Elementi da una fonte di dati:
━━━

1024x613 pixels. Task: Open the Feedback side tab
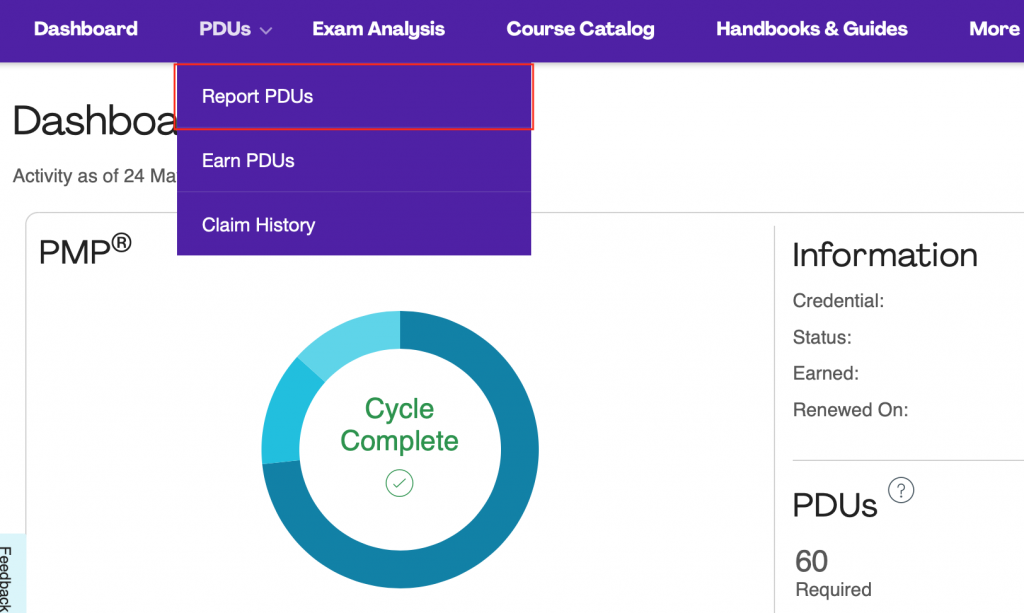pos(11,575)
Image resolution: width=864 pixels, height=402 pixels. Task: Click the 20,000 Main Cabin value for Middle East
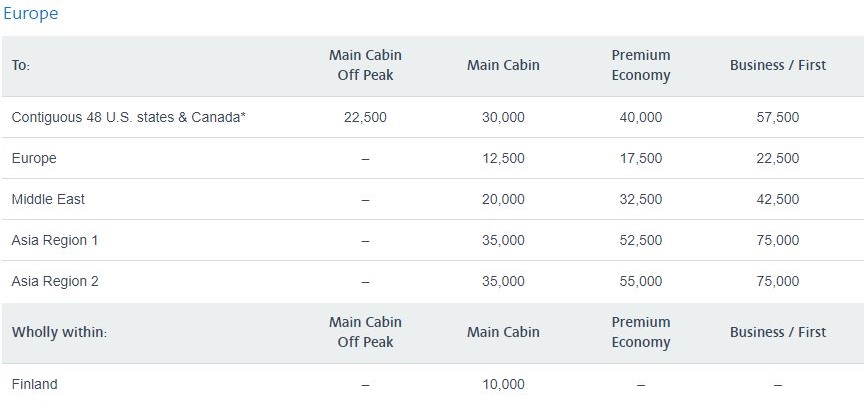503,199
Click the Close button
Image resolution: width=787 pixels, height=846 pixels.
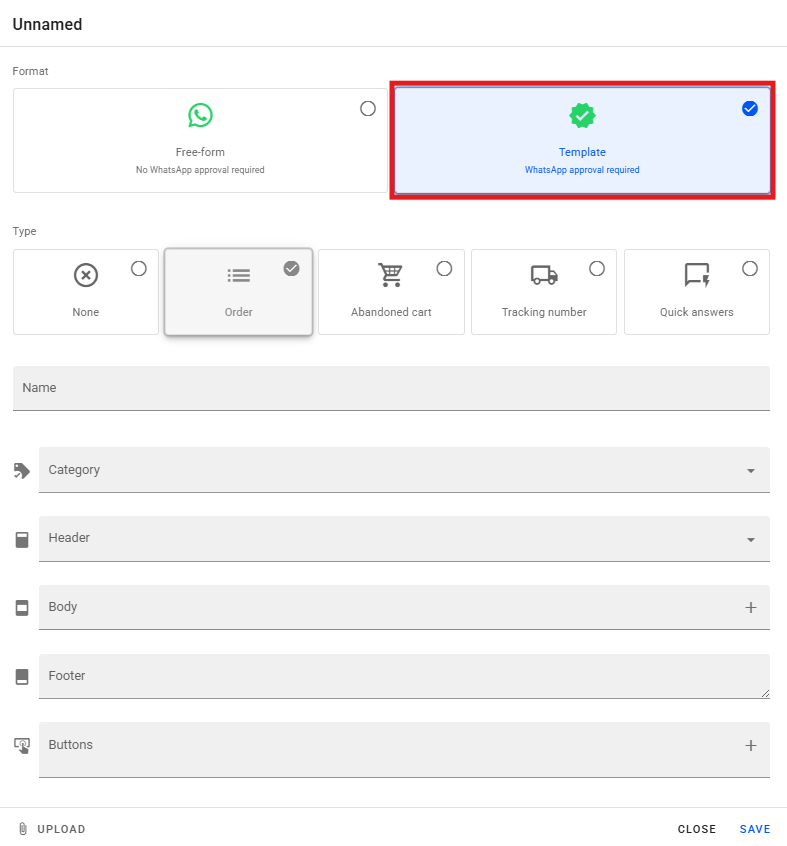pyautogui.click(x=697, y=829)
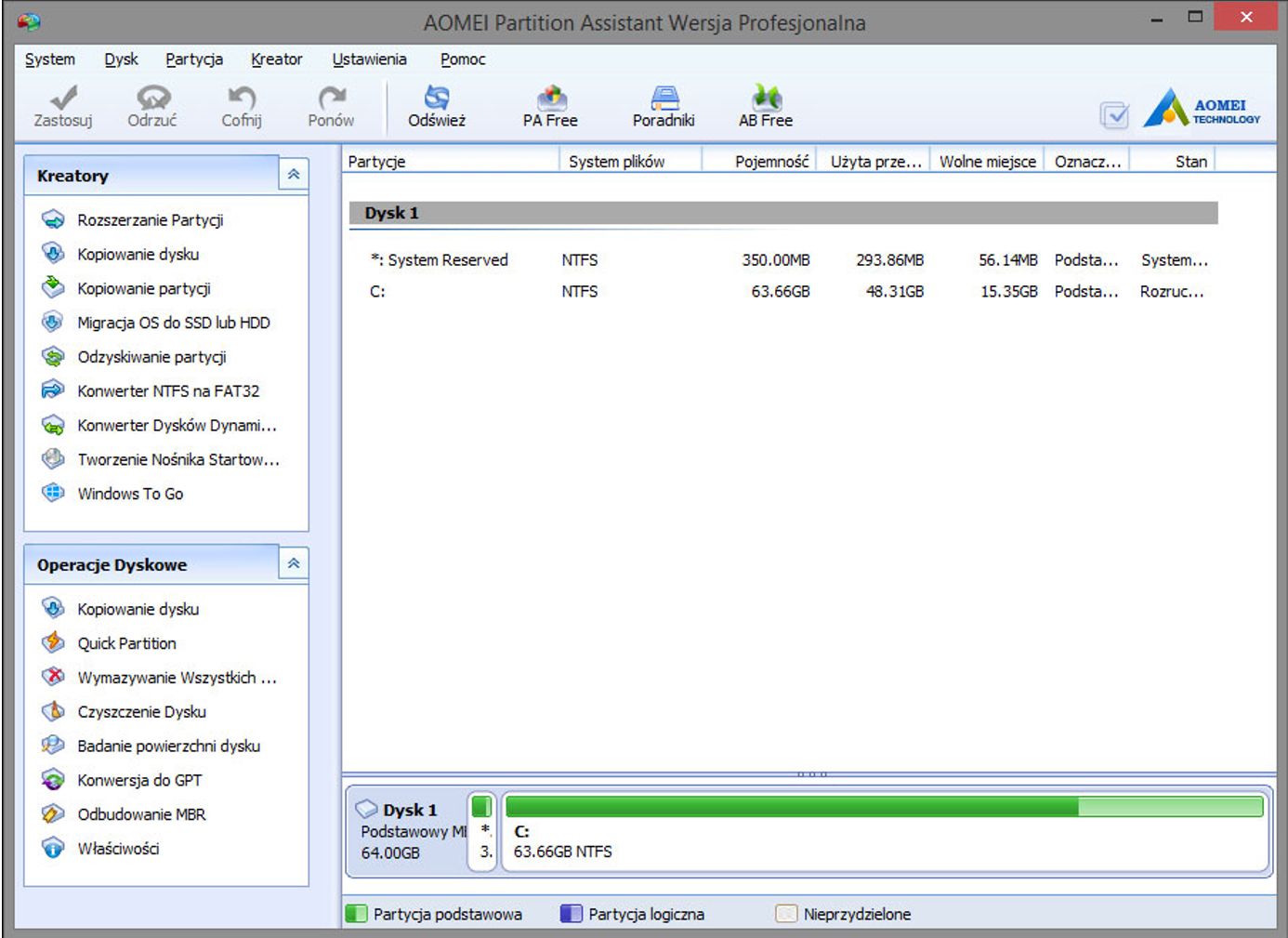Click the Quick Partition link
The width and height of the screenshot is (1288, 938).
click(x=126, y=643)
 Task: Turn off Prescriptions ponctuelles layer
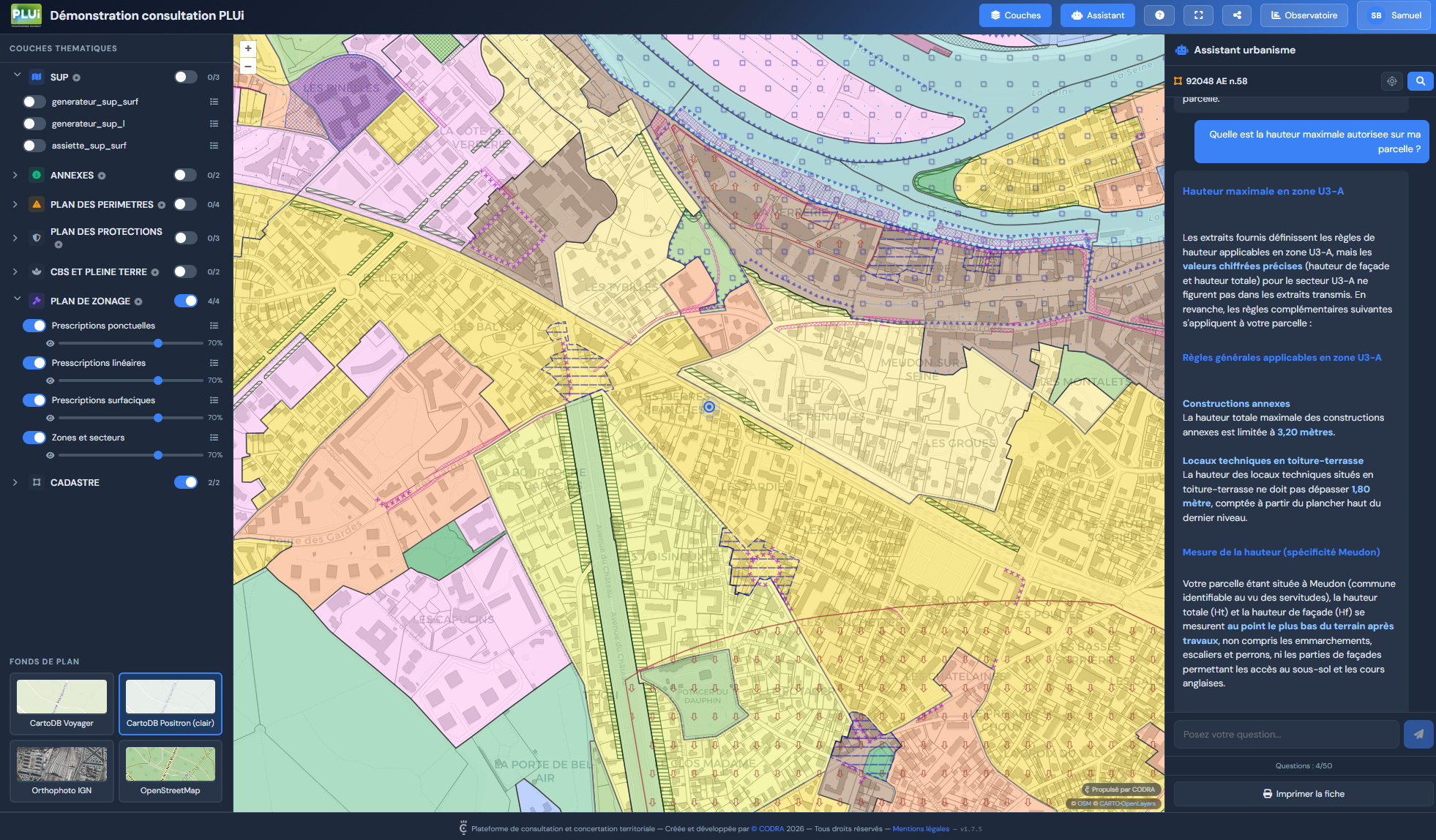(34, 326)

━━━

Consegna
Riscrivi tutte le righe qui sopra identiche, parola per parola, lasciando fuori le immagini.

Soluzione
1024x613 pixels. Task: Open the Feedback side tab
pos(11,575)
Image resolution: width=864 pixels, height=402 pixels. Task: Click the 20,000 Main Cabin value for Middle East
503,199
Click the Close button
Image resolution: width=787 pixels, height=846 pixels.
pyautogui.click(x=697, y=829)
Click the Quick Partition link
The width and height of the screenshot is (1288, 938).
click(x=126, y=643)
 Task: Turn off Prescriptions ponctuelles layer
(34, 326)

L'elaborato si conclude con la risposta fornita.